For a tabular data problem, How can I convert the Tabular data Bunch we create to a pandas data frame?
It will help to use the same normalized and cleaned data to check efficacy across other algorithms(RF, XGB…)
For a tabular data problem, How can I convert the Tabular data Bunch we create to a pandas data frame?
It will help to use the same normalized and cleaned data to check efficacy across other algorithms(RF, XGB…)
I too was wondering the same thing, did you end up figuring this one out? I noticed there was a function like data.train_ds.to_df()
but it wasn’t quite working for me, figured I was doing something wrong…thanks!
Sorry mate have not tried it so far .will let you if I find out something.
yeah, I got a similar error.
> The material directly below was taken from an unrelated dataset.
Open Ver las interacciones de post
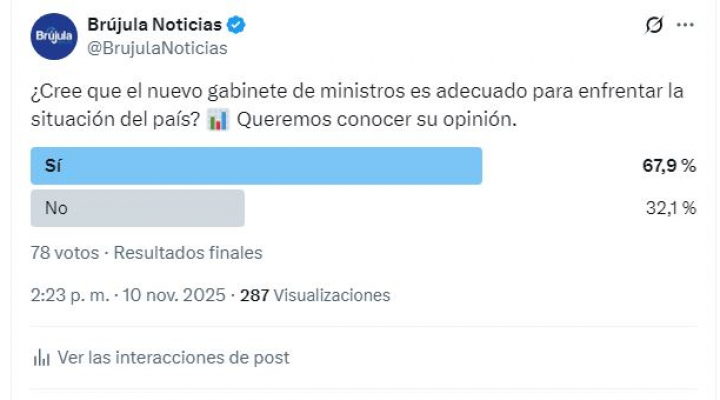 tap(174, 357)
I will check it out and have you know
---------------------------------------------------------------------------
AttributeError Traceback (most recent call last)
<ipython-input-21-826e21acd938> in <module>()
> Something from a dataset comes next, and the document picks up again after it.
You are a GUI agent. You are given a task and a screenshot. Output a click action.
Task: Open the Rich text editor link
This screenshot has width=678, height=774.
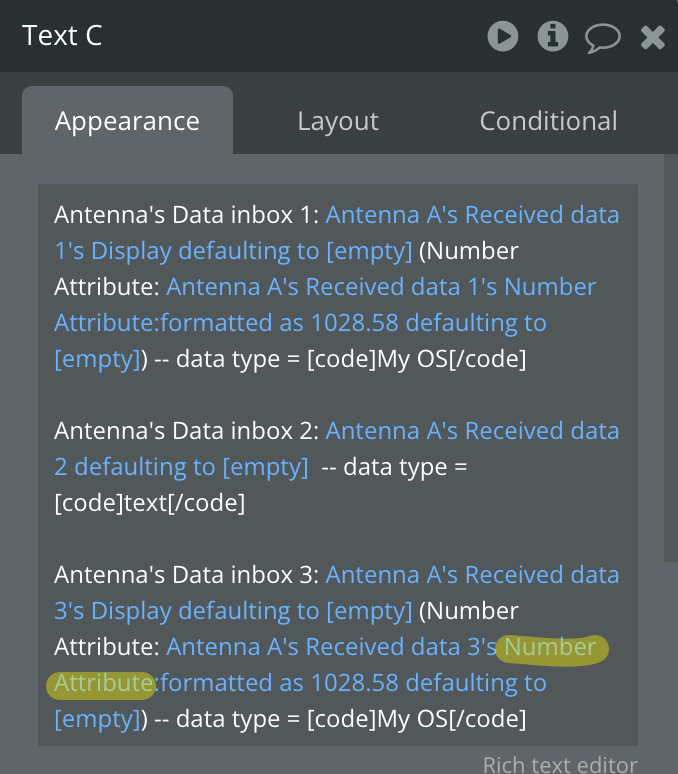[559, 764]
----> 1 data.train_dl.to_df()
/opt/conda/lib/python3.6/site-packages/fastai/data_block.py in to_df(self)
605 def to_df(self)->None:
606 "Create `pd.DataFrame` containing `items` from `self.x` and `self.y`."
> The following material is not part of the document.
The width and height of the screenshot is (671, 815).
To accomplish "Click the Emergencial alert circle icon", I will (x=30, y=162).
--> 607 return pd.DataFrame(dict(x=self.x._relative_item_paths(), y=[str(o) for o in self.y]))
608
609 def to_csv(self, dest:str)->None:
/opt/conda/lib/python3.6/site-packages/fastai/data_block.py in _relative_item_paths(self)
129
130 def _relative_item_path(self, i): return self.items[i].relative_to(self.path)
--> 131 def _relative_item_paths(self): return [self._relative_item_path(i) for i in range_of(self.items)]
132
133 def use_partial_data(self, sample_pct:float=1.0, seed:int=None)->'ItemList':
/opt/conda/lib/python3.6/site-packages/fastai/data_block.py in <listcomp>(.0)
129
130 def _relative_item_path(self, i): return self.items[i].relative_to(self.path)
--> 131 def _relative_item_paths(self): return [self._relative_item_path(i) for i in range_of(self.items)]
132
133 def use_partial_data(self, sample_pct:float=1.0, seed:int=None)->'ItemList':
/opt/conda/lib/python3.6/site-packages/fastai/data_block.py in _relative_item_path(self, i)
128 return cls.from_df(df, path=path, cols=cols, processor=processor, **kwargs)
129
--> 130 def _relative_item_path(self, i): return self.items[i].relative_to(self.path)
131 def _relative_item_paths(self): return [self._relative_item_path(i) for i in range_of(self.items)]
132
AttributeError: 'int' object has no attribute 'relative_to'
I am also interested in this. I like to use data block to quickly grab fastai dataset, do the default preprocessing. After that, I want to get the data back in either pandas dataframe or np.array, so I can continue train it with other library like scikit-learn, xgboost, keras, etc. etc.
So far, I find no easy ready method. the to_df() doesn’t seem to return anything (if you read the doc) so it is definitely an internal op and probably not what you want.
This isn’t a full answer, but you can get the raw data back like this:
for x in data.train_ds.x:
print(x.data)
which would be a pytorch tensor. I think we may just have to convert this to np array manually, and construct the pandas.
If anyone find some better way, please post.
I was also looking at this. As noted DataLoader.to_df
gives an error as it seems to be expecting data is coming from files. You can access the DataBunch.train_ds.inner_df
to get a DataFrame
with some of the processing applied. Categorical variables have been converted to categorical dtypes but they have not been numericalised yet. I believe missing values should be handled here as well but didn’t fully check this. But if categorical dtypes is enough you could just use that.
Or to get it when it has been numericalised I used:
def get_proc_df(tll):
"""Get processed xs and ys from a tabular `LabelList` with a single value for label such as FloatList.
For example from `TabularDataBunch.train_ds`.
:param tll: A tabular `LabelList`.
:returns: A tuple of `(x,y)` where `x` is a pandas `DataFrame` and `y` is a numpy array.
"""
x_vals = np.concatenate([tll.x.codes, tll.x.conts], axis=1)
x_cols = tll.x.cat_names + tll.x.cont_names
x_df = pd.DataFrame(data=x_vals, columns=x_cols)[
[c for c in tll.inner_df.columns if c in x_cols] ] # Retain order
# Reconstruct ys to apply log if specified
y_vals = np.array([i.obj for i in tll.y])
return x_df, y_vals
This avoids having to recreate data row by row by using the fully processed columns in DataSet.codes
and DataSet.conts
.
As noted this likely won’t work if your label isn’t a single float for regression (though anything else np.array
will happily take a list of should work).